In this case-control study we evaluated the diagnostic performance of a panel of biomarkers throughout the entire PSA range and in the restricted 2 to 10 ng/ml range, and found in both analyses that %freePSA provided independent diagnostic information. An important limitation is that the performance of PSA (AUC 84%) is biased in this study due to the biopsy referral dependence on PSA values (greater than 2.5 ng/ml) in the SABOR cohort from which cancer cases and controls were selected. This may have impacted the relative performance of other markers, especially those which include PSA in the derivation. Reported AUCs of PSA in populations with no verification bias range between 65% and 70%.23–25 In addition, controls in this study were not necessarily biopsy confirmed. This is not necessarily a disadvantage because biopsy confirmed controls would not represent average healthy men undergoing screening, but rather a clinical population. Another limitation is that for some cases, serum collections were not performed immediately before the date of diagnosis, although 91.2% of cases had the blood drawn within 1 year before diagnosis.
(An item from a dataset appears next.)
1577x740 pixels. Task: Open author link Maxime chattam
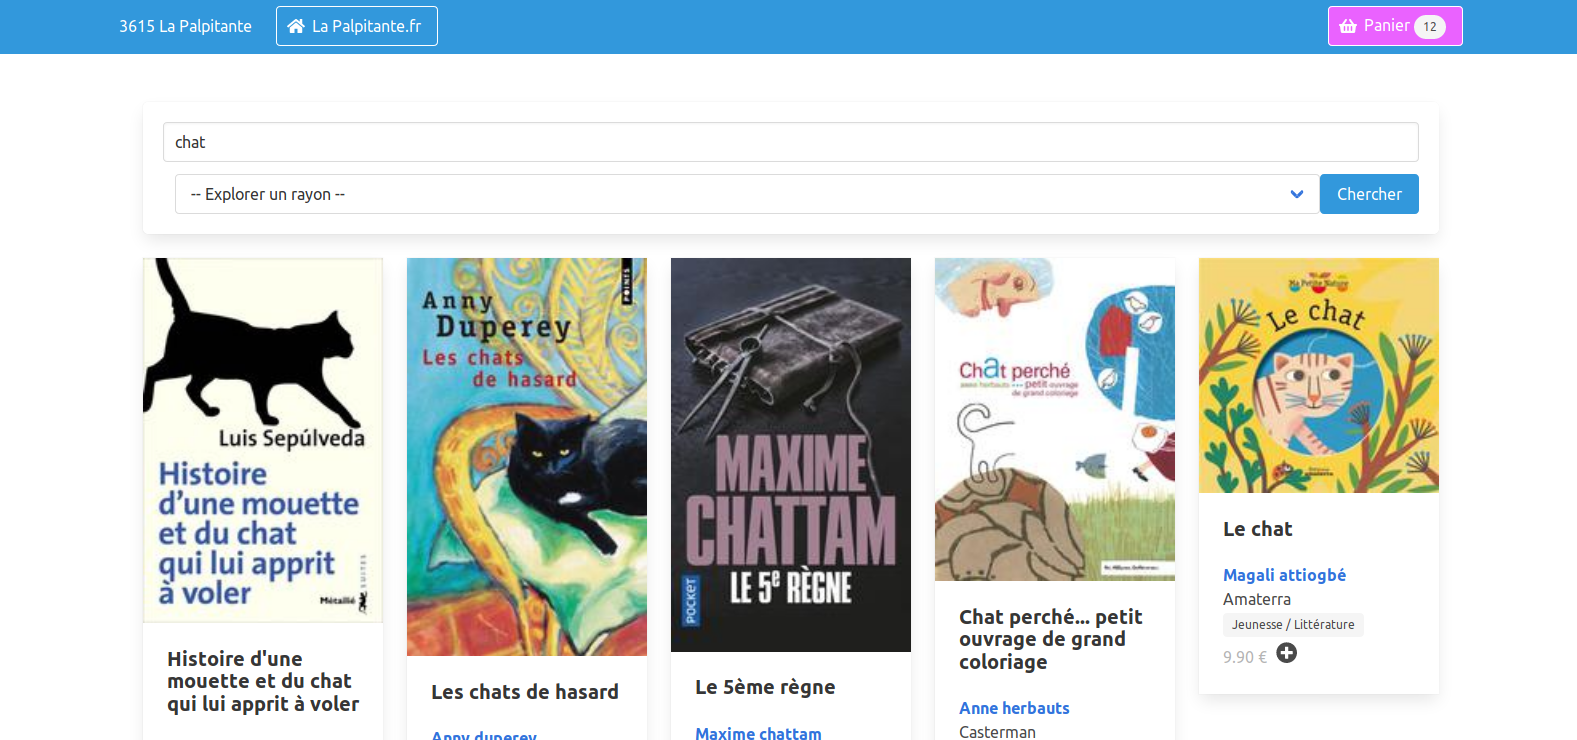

The AUCs of other markers decreased in the PSA 2 to 10 ng/ml range vs the entire PSA range, although our study was not powered to conduct the secondary subgroup analyses in this PSA range (table 2).
DKK1, a secreted inhibitor of the Wnt/β-catenin signaling pathway, has been described as a novel biomarker for several epithelial carcinomas26 and has been shown to be increased in early PCa cells with a subsequent decrease during progression.27,28 NEM, a novel gene transcript, has been selectively localized in the malignant epithelium of the prostate. Preliminary studies on NEM noted a 3-fold increase in serum levels of NEM in patients with PCa compared to those with benign prostatic hyperplasia, other genitourinary cancers or controls.3 However, in this case-control study serum DKK1 and NEM did not prove to be clinically relevant diagnostic markers for the detection of PCa, and added no independent predictive value to the standard PCa risk factors.
CONCLUSIONS
This study provides several conclusions regarding biomarkers for PCa detection. Care must be taken as new biomarkers are evaluated in the case-control setting. Initial results may not be confirmed or, alternatively, may be confirmed but the biomarkers may not provide independent value to that already established by the standard risk factors and the leading PCa biomarker, PSA, already in place for screening. In addition, many markers, in particular PSA isoforms, are highly correlated with PSA, meaning that when PSA is in the gray zone of 2 to 10 ng/ml they are also more likely to be in their own gray zone and, thus, will also have decreased operating characteristics in terms of AUC. PSA has led to substantial over detection of insignificant PCa and overtreatment,29,30 and by including screen detected PCa as the end point, this study has shown that a panel of new markers will continue to over detect PCa. Finally, this study demonstrated that serum NEM and DKK1 had no potential to discriminate between PCa and no PCa. Newer markers more biologically linked with PCa or, even better, with high grade or significant PCa via different mechanisms will be required to substantially improve PCa risk evaluation.
Acknowledgments
Study received institutional review board approval.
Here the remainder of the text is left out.